What needs to be done: In the entries below, the line with "596x1200 pixels." marks the start. Return it and every following line exactly, ending with the last.

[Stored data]
──────────────────────────────
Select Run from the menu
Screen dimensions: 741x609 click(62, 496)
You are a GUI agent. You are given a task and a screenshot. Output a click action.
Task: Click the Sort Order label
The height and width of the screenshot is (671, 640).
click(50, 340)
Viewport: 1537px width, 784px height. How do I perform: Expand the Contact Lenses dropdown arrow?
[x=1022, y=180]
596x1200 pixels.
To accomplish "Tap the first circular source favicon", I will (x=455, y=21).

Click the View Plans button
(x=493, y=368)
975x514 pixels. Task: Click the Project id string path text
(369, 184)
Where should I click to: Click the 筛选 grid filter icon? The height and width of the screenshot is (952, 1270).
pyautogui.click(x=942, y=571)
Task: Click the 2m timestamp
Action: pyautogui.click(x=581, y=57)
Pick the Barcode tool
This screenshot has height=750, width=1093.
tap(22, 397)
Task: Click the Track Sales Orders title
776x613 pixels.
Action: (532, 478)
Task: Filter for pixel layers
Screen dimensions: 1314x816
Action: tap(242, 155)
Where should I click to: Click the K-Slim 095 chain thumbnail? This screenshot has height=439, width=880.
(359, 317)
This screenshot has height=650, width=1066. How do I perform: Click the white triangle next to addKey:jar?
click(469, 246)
──────────────────────────────
Written solution:
596x1200 pixels.
To accomplish "Tap the first circular source favicon", I will (x=455, y=21).

Click the View Plans button
(x=493, y=368)
975x514 pixels. Task: Click the Project id string path text
(369, 184)
Where should I click to: Click the 筛选 grid filter icon? The height and width of the screenshot is (952, 1270).
pyautogui.click(x=942, y=571)
Task: Click the 2m timestamp
Action: pyautogui.click(x=581, y=57)
Pick the Barcode tool
This screenshot has height=750, width=1093.
tap(22, 397)
Task: Click the Track Sales Orders title
776x613 pixels.
Action: (532, 478)
Task: Filter for pixel layers
Screen dimensions: 1314x816
Action: tap(242, 155)
Where should I click to: Click the K-Slim 095 chain thumbnail? This screenshot has height=439, width=880.
(359, 317)
This screenshot has height=650, width=1066. How do I perform: Click the white triangle next to addKey:jar?
click(469, 246)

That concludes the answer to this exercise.